### EXTRAIT CITÉ
Traduit de l'anglais par Maat pour Info-Paranormal

The Religious experience of Philip K. Dick_illustration
© Inconnu

Dans cet article, John Keel aborde les expériences d'illumination et d'éveil et en particulier celle du célèbre auteur de science-fiction, Philip K. Dick. Avec sa verve habituelle, il nous livre ses réflexions sur ce phénomène qu'il a lui-même vécu...

(Certains lecteurs pourraient se plaindre que l'article qui suit soit écrit à la manière d'une critique de livre du New York Times. À savoir que le critique consacre généralement huit mille mots à dire ce qu'il sait du sujet qu'il a sous la main et à prouver que sa connaissance est grandement supérieure à celle de n'importe qui d'autre, puis, si l'auteur du livre a de la chance, il consacre le dernier paragraphe à la critique du livre... généralement en ricanant et en le méprisant.)

### EXTRAIT DE LA LISTE
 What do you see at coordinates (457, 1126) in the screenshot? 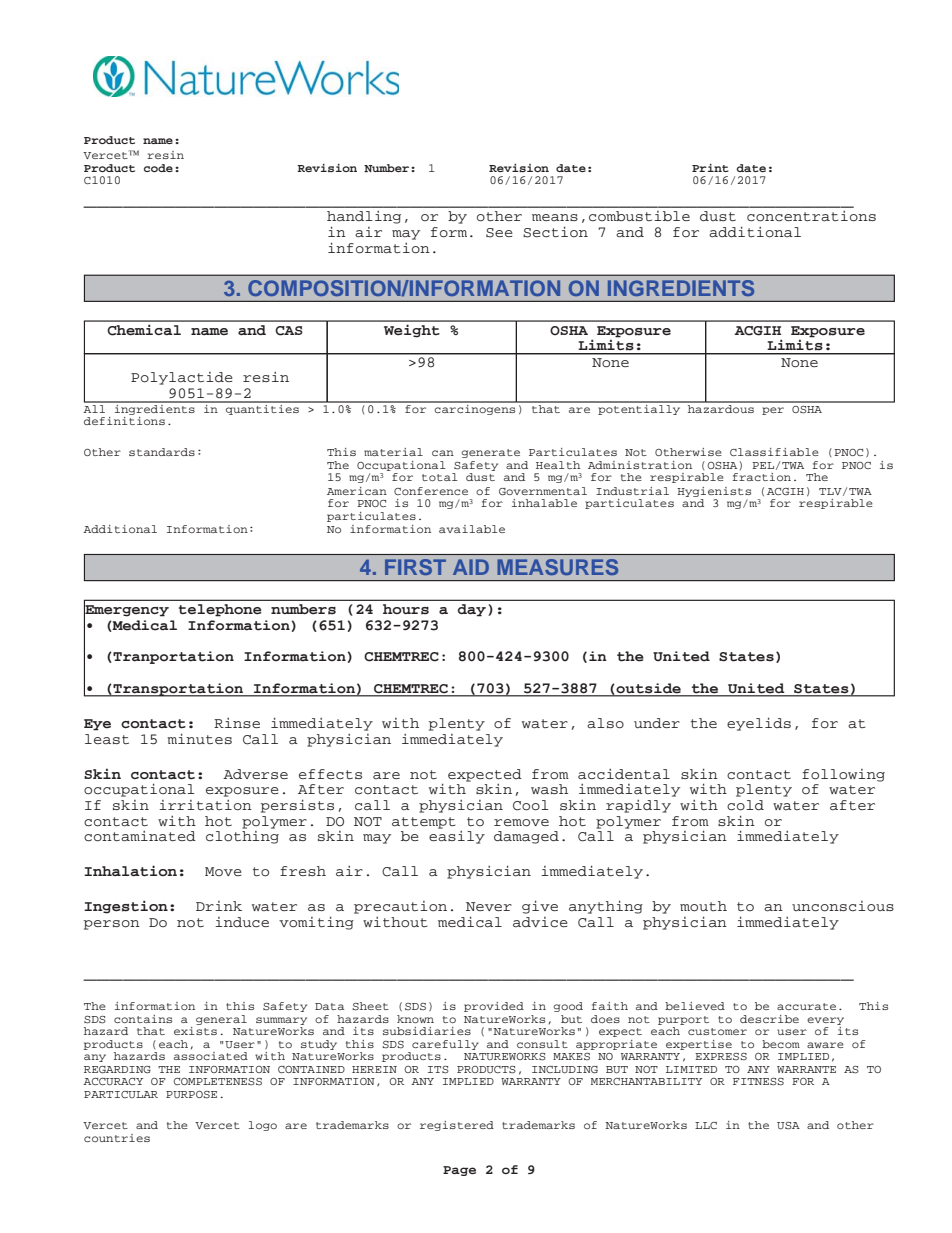
I see `registered` at bounding box center [457, 1126].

### CONSIGNE 1
Répondez à ces questions sur l'extrait cité :
(a) Par qui l'extrait a-t-il été traduit de l'anglais, et pour quel site ?
(b) Quel auteur de science-fiction est au centre de l'article ?
(c) Combien de mots le critique du New York Times consacre-t-il généralement à dire ce qu'il sait du sujet ?
### CONSIGNE 2
Relevez tous les noms de personnes qui figurent dans l'extrait cité, y compris celui de la personne qui l'a traduit.
### CONSIGNE 3
Renvoyez tel quel le passage de l'extrait cité qui va de « The Religious experience » jusqu'à « en le méprisant.) » inclus.
Basez-vous uniquement sur l'extrait cité, sans tenir compte de la liste.

### RÉPONSE ATTENDUE 1
(a) Par Maat, pour Info-Paranormal.
(b) Philip K. Dick.
(c) Huit mille mots.

### RÉPONSE ATTENDUE 2
Maat, John Keel, Philip K. Dick

### RÉPONSE ATTENDUE 3
The Religious experience of Philip K. Dick_illustration
© Inconnu

Dans cet article, John Keel aborde les expériences d'illumination et d'éveil et en particulier celle du célèbre auteur de science-fiction, Philip K. Dick. Avec sa verve habituelle, il nous livre ses réflexions sur ce phénomène qu'il a lui-même vécu...

(Certains lecteurs pourraient se plaindre que l'article qui suit soit écrit à la manière d'une critique de livre du New York Times. À savoir que le critique consacre généralement huit mille mots à dire ce qu'il sait du sujet qu'il a sous la main et à prouver que sa connaissance est grandement supérieure à celle de n'importe qui d'autre, puis, si l'auteur du livre a de la chance, il consacre le dernier paragraphe à la critique du livre... généralement en ricanant et en le méprisant.)